◆ Your goal ◆
Every line from the line containing "Rana Siadati (298, 2400)" through the final line below is to be repeated exactly; no other line is.

#### Study material ####

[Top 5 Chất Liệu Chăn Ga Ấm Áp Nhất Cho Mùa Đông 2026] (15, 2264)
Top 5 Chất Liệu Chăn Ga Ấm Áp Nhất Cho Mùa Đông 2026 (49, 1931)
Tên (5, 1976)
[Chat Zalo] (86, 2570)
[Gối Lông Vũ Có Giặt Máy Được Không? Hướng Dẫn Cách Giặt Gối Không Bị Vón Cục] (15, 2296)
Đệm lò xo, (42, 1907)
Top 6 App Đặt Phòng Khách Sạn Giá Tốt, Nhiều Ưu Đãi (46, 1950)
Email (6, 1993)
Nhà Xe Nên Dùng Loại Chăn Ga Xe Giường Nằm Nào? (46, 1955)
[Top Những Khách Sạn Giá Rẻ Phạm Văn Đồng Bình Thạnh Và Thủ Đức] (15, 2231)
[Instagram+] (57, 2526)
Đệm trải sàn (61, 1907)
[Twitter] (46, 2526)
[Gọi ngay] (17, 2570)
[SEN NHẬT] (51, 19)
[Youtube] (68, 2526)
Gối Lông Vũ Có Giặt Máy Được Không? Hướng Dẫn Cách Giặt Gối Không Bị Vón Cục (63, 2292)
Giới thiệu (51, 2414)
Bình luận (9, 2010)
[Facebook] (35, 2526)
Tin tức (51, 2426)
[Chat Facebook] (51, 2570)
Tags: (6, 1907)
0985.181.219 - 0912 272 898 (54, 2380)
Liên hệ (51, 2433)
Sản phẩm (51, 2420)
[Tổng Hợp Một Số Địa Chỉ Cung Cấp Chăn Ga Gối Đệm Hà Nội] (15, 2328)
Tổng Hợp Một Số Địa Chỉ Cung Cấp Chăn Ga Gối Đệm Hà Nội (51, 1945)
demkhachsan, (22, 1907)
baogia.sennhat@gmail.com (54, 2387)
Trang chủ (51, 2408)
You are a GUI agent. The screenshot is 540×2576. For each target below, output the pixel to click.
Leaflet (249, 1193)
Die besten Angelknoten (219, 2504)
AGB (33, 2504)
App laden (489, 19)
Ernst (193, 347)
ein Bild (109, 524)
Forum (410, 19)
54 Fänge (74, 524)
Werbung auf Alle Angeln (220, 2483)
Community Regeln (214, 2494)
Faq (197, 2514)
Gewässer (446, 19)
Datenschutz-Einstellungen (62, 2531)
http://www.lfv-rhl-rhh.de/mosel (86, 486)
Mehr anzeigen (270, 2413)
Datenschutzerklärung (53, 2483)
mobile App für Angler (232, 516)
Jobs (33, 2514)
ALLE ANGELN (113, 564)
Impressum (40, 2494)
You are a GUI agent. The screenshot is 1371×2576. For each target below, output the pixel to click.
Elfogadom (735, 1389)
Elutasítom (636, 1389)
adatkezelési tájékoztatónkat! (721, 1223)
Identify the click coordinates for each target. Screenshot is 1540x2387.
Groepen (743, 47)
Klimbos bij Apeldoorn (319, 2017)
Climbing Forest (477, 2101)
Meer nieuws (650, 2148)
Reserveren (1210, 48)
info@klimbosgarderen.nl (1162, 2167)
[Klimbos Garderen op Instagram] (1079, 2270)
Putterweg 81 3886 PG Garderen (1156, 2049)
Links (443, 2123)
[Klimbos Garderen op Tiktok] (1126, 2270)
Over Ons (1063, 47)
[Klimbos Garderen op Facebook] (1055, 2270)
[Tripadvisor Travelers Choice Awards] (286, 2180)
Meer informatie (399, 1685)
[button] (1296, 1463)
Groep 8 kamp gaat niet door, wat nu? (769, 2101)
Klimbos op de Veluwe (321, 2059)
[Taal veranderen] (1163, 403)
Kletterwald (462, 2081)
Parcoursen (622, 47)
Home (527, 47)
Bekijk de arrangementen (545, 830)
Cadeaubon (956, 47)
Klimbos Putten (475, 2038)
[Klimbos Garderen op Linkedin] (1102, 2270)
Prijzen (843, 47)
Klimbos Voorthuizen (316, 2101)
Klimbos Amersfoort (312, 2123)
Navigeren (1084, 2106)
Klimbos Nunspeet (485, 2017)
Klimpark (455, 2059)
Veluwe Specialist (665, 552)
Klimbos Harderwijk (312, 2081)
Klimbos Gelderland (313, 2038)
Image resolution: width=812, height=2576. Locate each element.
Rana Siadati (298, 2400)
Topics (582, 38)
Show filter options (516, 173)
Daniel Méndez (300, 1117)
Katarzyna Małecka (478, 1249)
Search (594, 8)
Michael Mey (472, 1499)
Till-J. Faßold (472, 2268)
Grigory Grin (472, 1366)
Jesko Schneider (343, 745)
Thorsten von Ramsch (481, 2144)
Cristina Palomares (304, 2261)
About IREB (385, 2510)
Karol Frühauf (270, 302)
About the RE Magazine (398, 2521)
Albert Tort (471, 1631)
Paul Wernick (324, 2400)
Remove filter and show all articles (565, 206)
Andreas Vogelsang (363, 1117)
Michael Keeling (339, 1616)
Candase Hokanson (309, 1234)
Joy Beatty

####

◆ Answer below ◆
Rana Siadati (298, 2400)
Topics (582, 38)
Show filter options (516, 173)
Daniel Méndez (300, 1117)
Katarzyna Małecka (478, 1249)
Search (594, 8)
Michael Mey (472, 1499)
Till-J. Faßold (472, 2268)
Grigory Grin (472, 1366)
Jesko Schneider (343, 745)
Thorsten von Ramsch (481, 2144)
Cristina Palomares (304, 2261)
About IREB (385, 2510)
Karol Frühauf (270, 302)
About the RE Magazine (398, 2521)
Albert Tort (471, 1631)
Paul Wernick (324, 2400)
Remove filter and show all articles (565, 206)
Andreas Vogelsang (363, 1117)
Michael Keeling (339, 1616)
Candase Hokanson (309, 1234)
Joy Beatty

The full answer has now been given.